Juventus i Napoli z kolejnymi zwycięstwami

    Juventus i Napoli z kolejnymi zwycięstwami

    cristiano barni / Shutterstock.com

    cristiano barni / Shutterstock.com

    Tuż przed świętami rozegrano siedemnastą kolejkę Serie A.
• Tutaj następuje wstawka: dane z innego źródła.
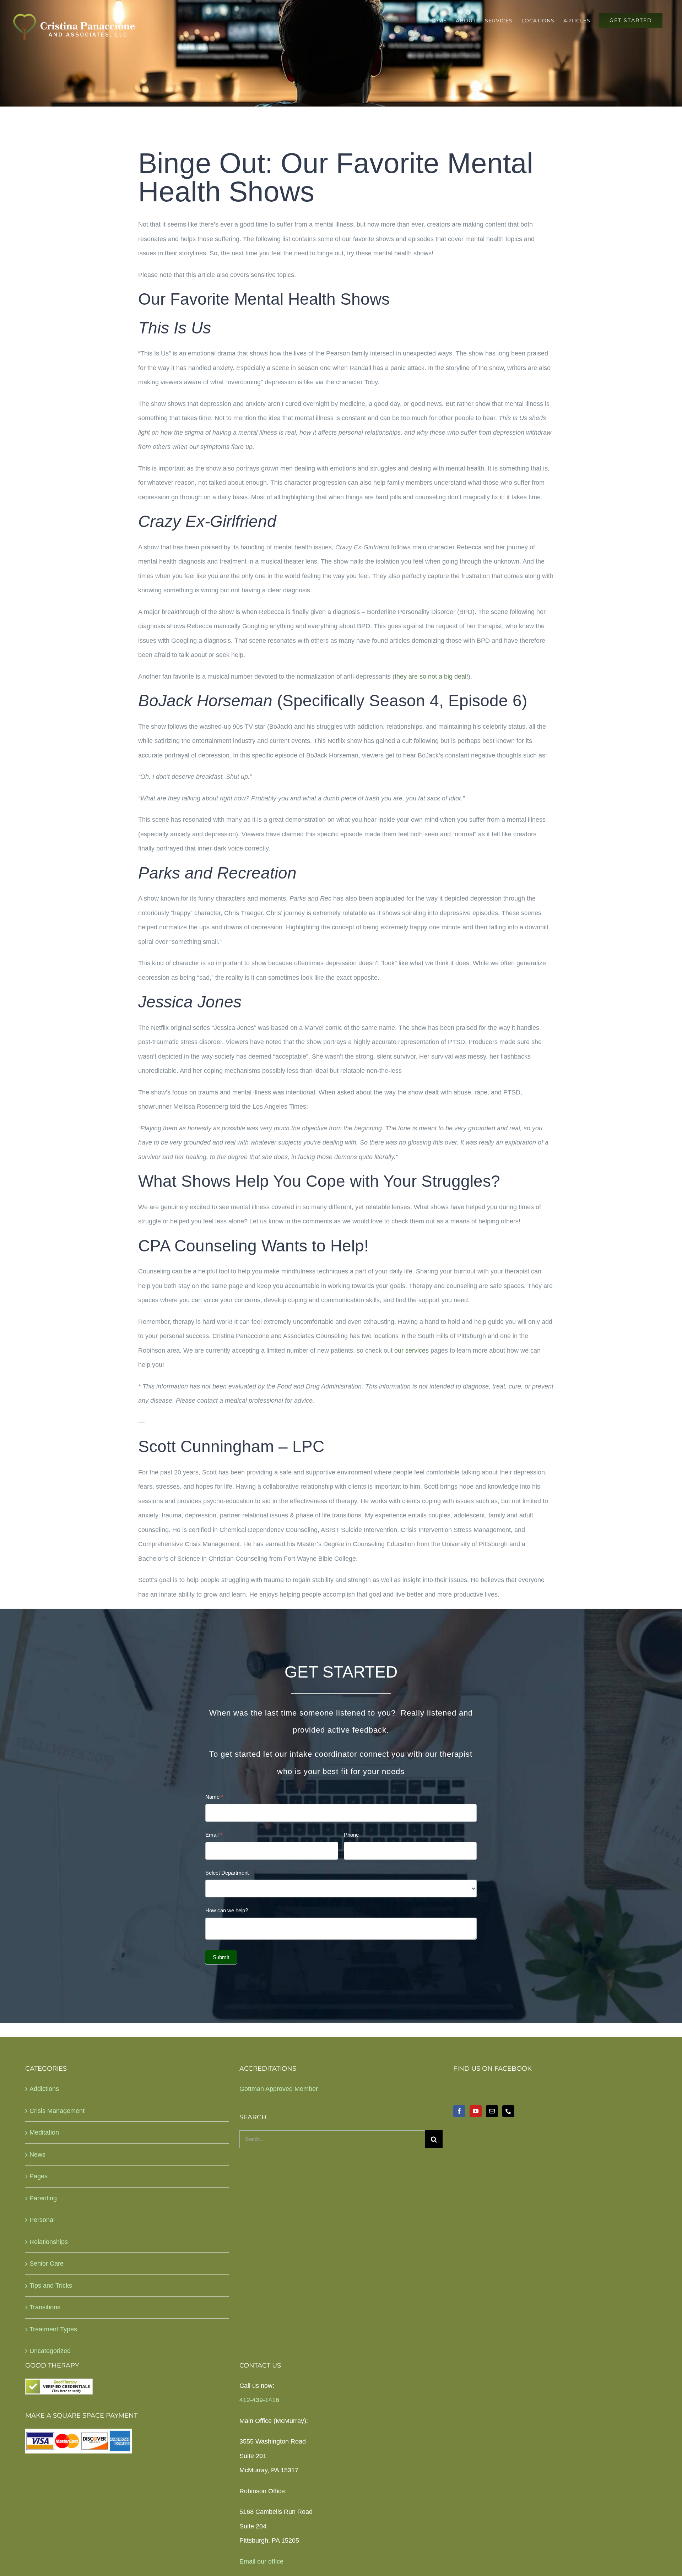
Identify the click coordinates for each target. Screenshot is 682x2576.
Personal (42, 2219)
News (37, 2154)
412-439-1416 (259, 2399)
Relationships (48, 2241)
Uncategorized (50, 2350)
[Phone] (508, 2111)
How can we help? (226, 1910)
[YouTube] (476, 2111)
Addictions (44, 2088)
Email (213, 1835)
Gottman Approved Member (278, 2088)
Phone (351, 1835)
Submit (221, 1957)
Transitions (44, 2307)
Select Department (227, 1873)
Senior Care (46, 2263)
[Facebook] (459, 2111)
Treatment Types (53, 2329)
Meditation (44, 2132)
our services (411, 1350)
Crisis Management (57, 2110)
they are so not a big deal (430, 676)
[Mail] (492, 2111)
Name (214, 1797)
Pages (38, 2176)
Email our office (261, 2561)
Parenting (43, 2198)
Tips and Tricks (50, 2285)
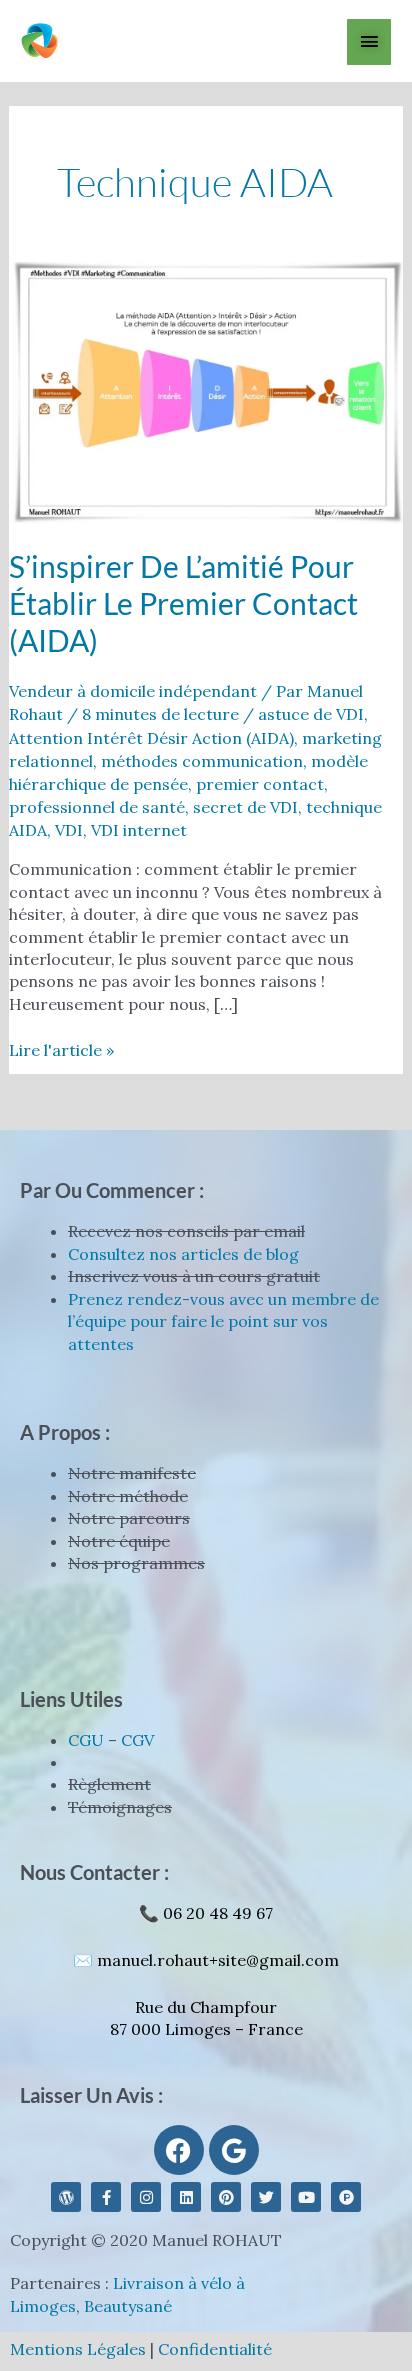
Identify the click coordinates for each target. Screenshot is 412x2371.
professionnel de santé (97, 807)
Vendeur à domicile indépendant (133, 691)
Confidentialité (215, 2349)
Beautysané (128, 2306)
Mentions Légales (78, 2349)
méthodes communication (202, 761)
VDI (69, 830)
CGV (137, 1740)
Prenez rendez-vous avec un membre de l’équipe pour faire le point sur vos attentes (223, 1321)
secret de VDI (245, 807)
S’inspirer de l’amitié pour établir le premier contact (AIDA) (183, 603)
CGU (86, 1740)
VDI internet (139, 830)
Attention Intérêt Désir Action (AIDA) (151, 738)
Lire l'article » (61, 1049)
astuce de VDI (311, 714)
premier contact (260, 784)
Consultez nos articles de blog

    W niej ponownie wygrały ekipy Juventusu i Napoli. Punkty stracił za to trzeci w tabeli Inter.

    Skromnie, ale pewnie

    Przed spotkaniem Juventusu z Romą gospodarze byli zdecydowanym faworytem do wygranej. Mimo że Rzymianie są solidną drużyną i co roku walczą o pierwszą czwórkę, to ostatnio zmagają się oni z różnymi problemami. Z tego względu Stara Dama nie chciała pozwolić sobie na stratę punktów i udało jej się tego dokonać. W 35. minucie bramkę na 1:0 zdobył Mandżukić. Przy tym trafieniu asystował De Sciglio. W dalszej części meczu Roma zdołała nawet przejąć inicjatywę i częściej była przy piłce, lecz Juve przyzwyczaiło już swoich fanów do tego, że po strzeleniu gola bardzo dobrze radzi sobie z utrzymaniem prowadzenia. Wynik sprzed przerwy utrzymał się do końca, dzięki czemu Juventus zanotował szesnastą ligową wygraną w tym sezonie.

    Wciąż z nadziejami

    Po raz kolejny wygrało także Napoli. Podopieczni Carlo Ancelottiego byli jeszcze większym faworytem swojego meczu niż Juventus, ponieważ podejmowali SPAL. Spotkanie od pierwszej minuty rozpoczął Piotr Zieliński i rozegrał cały mecz. Arkadiusz Milik nie pojawił się w ogóle na murawie. Dość długo Neapolitańczycy musieli męczyć się z defensywą rywala. W doliczonym czasie gry pierwszej połowy trafienie zaliczył Raul Albiol. Był to jedyny gol w tym spotkaniu, więc Napoli odniosło skromne zwycięstwo. Porażki na własnym boisku doznał za to Milan. Rossoneri podejmowali Fiorentinę. Goście objęli prowadzenie w 73. minucie po bramce Chiesy i zdołali utrzymać to prowadzenie do końca spotkania.

    Nadal na podium

    Trzecie miejsce w tabeli ze stratą pięciu punktów do Napoli zajmuje Inter. Drużyna ta grała wyjazdowe spotkanie z Chievo i dobrze weszła w ten mecz. Do przerwy Nerazzurri prowadzili po golu Perisicia i gdy wydawało się, że będzie to kolejne spotkanie, w którym któraś z drużyn zwycięży 1:0, Chievo wyrównało. W doliczonym czasie gry Pellissier po asyście Stępińskiego wyrównał na 1:1. Na czwartą lokatę wskoczyło Lazio, które pewnie pokonało Cagliari. Do przerwy gospodarze prowadzili po golach Milinkovicia-Savicia oraz Acerbiego. W 67. minucie spotkania wynik na 3:0 podwyższył Lulić, a rezultat golem honorowym na 1:3 dla gości ustalił Joao Pedro z rzutu karnego w doliczonym czasie gry. Lazio ma obecnie punkt przewagi nad Milanem.